Chicago-born Erik Matsunaga began his martial journey in the vein of many Midwestern American pre-teens, with folkstyle wrestling as a compulsory facet of public school physical education from grades 6 through 12.
He began training in karate in 1989, during his freshman year of high school. Inspired by stage demonstrations he’d seen during Japanese American summer festivals throughout his youth, his primary motive for training was self-defense. For the next decade, while maintaining continuous karate training, he consumed everything he could on various other martial arts.

In 1998, Matsunaga moved to Los Angeles for work and was introduced to the karate dojo of Art Ishii, which operated out of the social hall of a Japanese American church in Little Tokyo. It was here that he began his path of training in Okinawan Shorin-ryu under Ishii sensei, a longtime student of Eihachi Ota and Takayoshi Nagamine.

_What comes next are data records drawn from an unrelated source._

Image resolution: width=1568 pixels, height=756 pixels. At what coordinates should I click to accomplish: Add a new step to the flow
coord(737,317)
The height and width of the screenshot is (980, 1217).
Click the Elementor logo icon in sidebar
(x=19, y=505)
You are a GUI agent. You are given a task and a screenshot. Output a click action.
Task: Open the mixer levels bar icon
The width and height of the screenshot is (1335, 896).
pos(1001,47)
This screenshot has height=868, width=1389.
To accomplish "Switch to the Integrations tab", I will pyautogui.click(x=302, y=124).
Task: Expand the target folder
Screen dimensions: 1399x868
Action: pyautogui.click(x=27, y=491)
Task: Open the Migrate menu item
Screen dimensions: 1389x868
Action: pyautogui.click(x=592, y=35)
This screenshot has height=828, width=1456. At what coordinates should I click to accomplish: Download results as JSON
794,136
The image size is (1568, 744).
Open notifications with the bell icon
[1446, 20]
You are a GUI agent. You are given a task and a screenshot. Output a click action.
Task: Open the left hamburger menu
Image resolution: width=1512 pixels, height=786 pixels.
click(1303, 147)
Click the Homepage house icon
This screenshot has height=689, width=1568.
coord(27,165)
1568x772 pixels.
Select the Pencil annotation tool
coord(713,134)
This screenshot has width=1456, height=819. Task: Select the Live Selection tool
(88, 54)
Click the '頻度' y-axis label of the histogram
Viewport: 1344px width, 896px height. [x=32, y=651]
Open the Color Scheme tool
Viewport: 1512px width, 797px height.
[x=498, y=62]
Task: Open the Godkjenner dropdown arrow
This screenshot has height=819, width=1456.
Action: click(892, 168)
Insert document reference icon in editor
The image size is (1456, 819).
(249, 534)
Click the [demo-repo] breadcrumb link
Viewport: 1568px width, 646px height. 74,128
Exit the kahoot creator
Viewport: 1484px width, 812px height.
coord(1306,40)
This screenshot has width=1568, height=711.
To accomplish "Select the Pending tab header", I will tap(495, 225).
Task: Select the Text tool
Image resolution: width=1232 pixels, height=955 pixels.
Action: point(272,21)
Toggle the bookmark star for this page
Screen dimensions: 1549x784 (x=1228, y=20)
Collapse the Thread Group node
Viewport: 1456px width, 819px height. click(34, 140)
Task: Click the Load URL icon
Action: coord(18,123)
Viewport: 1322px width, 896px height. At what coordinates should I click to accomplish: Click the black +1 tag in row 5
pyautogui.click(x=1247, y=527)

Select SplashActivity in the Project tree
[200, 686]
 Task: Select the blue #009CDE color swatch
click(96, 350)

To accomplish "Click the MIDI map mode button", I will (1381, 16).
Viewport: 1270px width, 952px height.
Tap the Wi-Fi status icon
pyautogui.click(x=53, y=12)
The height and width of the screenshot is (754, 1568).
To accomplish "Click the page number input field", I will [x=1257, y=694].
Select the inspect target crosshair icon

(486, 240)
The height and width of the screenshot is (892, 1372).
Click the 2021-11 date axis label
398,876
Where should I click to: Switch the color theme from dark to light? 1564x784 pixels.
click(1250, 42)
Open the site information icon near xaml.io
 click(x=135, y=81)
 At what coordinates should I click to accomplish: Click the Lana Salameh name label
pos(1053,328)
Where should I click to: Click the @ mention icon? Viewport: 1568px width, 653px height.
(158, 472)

Upon returning to Chicago and settling into family and career, in 2012 Matsunaga founded Shobu Karatedo as a branch of the World Matsubayashi-ryu (Shorin-ryu) Karatedo Association, headquartered in Okinawa, Japan. It is a community-based group in conjunction with the space-sharing program at Ravenswood Fellowship United Methodist Church.
Founded in part by Japanese American WWII incarceration camp resettlers, from whom Matsunaga also descends, RFUMC graciously shares its facilities with many outside organizations, supporting both the Ravenswood neighborhood and community-at-large.
Over thirty years later Matsunaga continues to train for health; for wellness; for friendship; as a cultural outlet; and for ikigai–life purpose; self-defense has gone from first to last on the list. He maintains an unrelated day job and manages the dojo out of a passion for the art and as a means to build community through Japanese & Okinawan martial culture.